▶ [Objective]:
Pick out each line of the records that contains the string "point" and copy those lines.
:::::
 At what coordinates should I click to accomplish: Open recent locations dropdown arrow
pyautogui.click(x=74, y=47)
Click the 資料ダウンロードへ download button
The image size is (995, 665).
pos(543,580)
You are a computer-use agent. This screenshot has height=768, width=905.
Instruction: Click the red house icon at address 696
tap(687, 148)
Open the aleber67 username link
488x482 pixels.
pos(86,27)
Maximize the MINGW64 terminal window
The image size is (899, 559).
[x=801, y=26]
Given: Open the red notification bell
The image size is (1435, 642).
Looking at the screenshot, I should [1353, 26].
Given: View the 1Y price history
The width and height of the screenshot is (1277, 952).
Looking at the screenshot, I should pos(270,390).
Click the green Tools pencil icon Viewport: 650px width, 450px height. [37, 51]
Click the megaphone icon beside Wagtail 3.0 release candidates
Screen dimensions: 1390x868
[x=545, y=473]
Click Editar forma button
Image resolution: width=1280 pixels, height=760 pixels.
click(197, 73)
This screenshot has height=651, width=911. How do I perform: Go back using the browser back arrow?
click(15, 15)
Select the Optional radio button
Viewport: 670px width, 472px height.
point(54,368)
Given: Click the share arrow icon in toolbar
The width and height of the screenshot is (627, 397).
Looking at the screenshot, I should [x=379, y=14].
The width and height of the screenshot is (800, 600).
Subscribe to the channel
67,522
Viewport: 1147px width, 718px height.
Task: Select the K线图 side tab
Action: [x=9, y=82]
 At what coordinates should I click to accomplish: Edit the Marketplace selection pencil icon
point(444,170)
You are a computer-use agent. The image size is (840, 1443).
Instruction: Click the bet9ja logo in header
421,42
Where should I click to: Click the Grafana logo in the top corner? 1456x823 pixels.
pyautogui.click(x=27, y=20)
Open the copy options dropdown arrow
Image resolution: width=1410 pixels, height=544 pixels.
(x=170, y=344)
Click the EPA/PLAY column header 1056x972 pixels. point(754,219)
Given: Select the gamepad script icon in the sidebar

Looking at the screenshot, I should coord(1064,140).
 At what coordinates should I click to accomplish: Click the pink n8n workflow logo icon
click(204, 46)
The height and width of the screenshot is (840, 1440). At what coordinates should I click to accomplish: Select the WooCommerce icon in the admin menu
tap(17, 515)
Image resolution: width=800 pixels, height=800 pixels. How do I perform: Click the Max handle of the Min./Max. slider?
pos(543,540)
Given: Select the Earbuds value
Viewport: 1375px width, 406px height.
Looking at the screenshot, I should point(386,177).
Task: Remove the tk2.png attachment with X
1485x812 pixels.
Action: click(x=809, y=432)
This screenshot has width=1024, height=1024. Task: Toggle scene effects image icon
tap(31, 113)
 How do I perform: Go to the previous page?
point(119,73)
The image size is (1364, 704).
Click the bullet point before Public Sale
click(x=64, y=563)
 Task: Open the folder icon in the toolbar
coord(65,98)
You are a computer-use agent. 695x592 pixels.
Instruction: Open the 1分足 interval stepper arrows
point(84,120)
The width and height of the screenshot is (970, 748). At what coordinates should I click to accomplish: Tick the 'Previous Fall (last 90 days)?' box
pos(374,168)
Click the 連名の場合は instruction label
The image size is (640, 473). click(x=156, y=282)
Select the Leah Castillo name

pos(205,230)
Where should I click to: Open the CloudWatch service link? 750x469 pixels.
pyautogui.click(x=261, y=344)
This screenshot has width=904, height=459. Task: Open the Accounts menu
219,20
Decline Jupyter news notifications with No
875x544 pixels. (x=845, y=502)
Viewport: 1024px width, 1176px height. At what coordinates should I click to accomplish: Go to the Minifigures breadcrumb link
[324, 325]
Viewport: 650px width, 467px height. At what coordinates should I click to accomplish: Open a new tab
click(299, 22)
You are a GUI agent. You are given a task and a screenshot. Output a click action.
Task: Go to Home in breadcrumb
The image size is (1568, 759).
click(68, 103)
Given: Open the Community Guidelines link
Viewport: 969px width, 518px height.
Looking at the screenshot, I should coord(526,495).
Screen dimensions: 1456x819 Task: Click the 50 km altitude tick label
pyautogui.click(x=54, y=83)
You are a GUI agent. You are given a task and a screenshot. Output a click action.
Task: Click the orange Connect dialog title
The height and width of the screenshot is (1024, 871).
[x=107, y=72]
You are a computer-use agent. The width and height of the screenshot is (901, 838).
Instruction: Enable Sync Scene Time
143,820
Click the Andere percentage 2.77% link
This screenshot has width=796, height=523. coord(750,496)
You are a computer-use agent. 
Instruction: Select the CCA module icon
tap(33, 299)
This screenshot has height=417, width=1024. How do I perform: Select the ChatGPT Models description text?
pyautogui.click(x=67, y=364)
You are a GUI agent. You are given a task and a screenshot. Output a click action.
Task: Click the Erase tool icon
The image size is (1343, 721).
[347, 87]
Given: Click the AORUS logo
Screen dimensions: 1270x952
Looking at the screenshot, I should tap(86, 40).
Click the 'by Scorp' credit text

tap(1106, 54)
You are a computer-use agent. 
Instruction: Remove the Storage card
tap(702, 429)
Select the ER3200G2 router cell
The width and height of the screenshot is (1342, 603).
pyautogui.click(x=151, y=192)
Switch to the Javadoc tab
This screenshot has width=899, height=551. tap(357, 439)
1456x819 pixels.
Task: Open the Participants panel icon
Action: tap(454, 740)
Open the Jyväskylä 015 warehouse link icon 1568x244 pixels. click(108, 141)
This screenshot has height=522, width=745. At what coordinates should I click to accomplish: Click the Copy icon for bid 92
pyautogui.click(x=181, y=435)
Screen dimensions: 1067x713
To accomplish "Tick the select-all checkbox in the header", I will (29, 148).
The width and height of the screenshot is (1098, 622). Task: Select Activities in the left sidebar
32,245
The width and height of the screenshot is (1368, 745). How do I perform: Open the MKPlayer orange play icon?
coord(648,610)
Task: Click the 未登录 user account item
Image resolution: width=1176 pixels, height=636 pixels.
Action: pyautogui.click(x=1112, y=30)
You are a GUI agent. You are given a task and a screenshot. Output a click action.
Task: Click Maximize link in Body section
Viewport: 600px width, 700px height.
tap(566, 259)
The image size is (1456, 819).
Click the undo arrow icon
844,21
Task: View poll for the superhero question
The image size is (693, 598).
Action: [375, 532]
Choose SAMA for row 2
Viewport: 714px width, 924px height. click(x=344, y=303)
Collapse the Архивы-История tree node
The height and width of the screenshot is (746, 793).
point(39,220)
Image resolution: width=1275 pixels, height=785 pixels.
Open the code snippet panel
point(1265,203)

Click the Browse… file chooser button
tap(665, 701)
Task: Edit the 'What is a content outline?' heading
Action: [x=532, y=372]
:::::
▶ [Response]:
point(54,368)
point(444,170)
Click the EPA/PLAY column header 1056x972 pixels. point(754,219)
Looking at the screenshot, I should point(386,177).
point(119,73)
Click the bullet point before Public Sale
point(84,120)
point(39,220)
point(1265,203)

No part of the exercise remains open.